**Task objective**
Exclude the pictures. Transcribe exactly, and only, the lines from the one holding "Task: Open more options next to Crear tarea" to the end of the material below.

**Data excerpts**
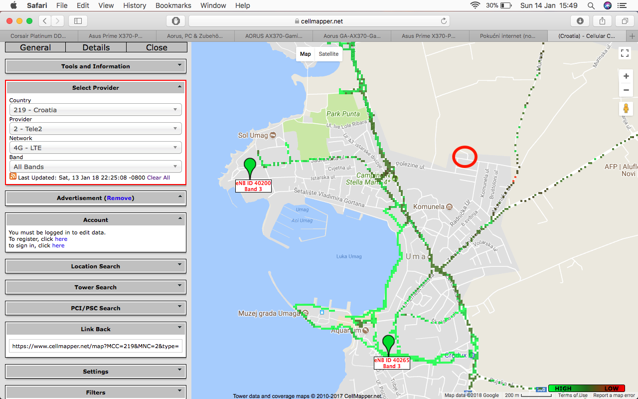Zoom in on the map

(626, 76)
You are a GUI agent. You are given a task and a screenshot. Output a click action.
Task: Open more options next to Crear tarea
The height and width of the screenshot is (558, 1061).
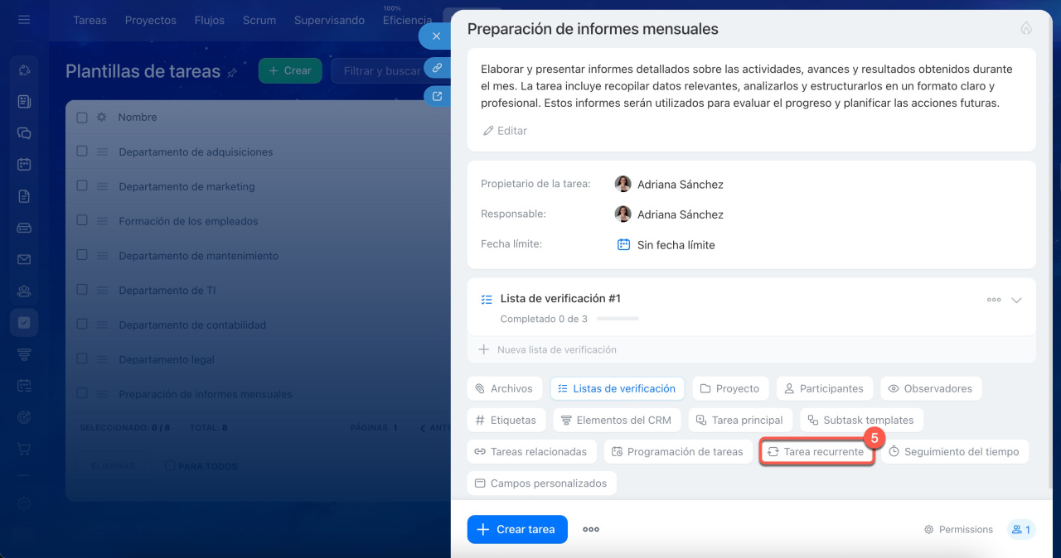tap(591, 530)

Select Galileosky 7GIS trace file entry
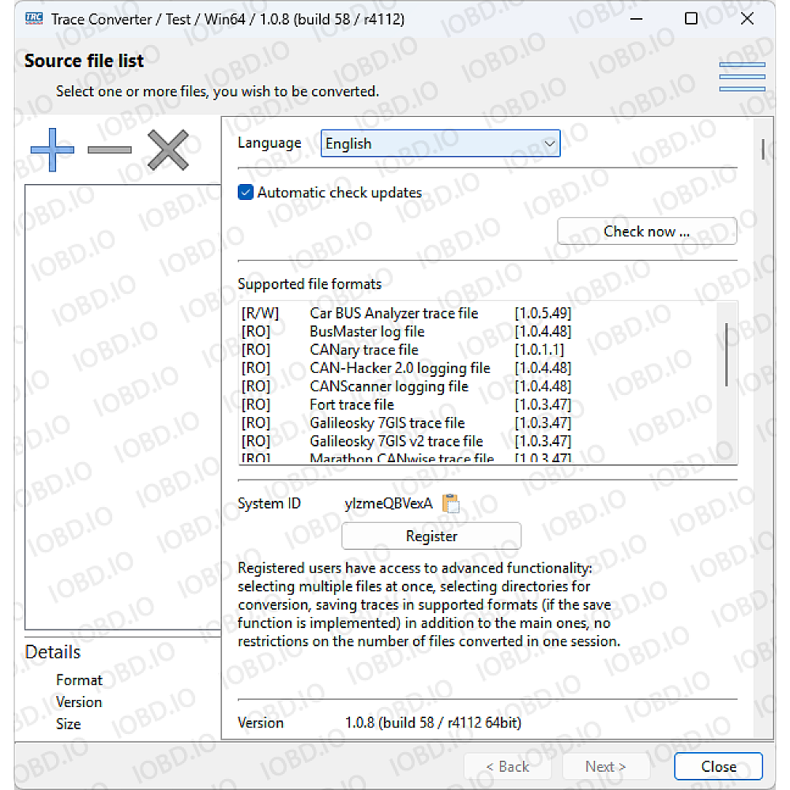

**Result for this exercise**
Task: Open more options next to Crear tarea
The height and width of the screenshot is (558, 1061).
tap(591, 530)

Select Galileosky 7GIS trace file entry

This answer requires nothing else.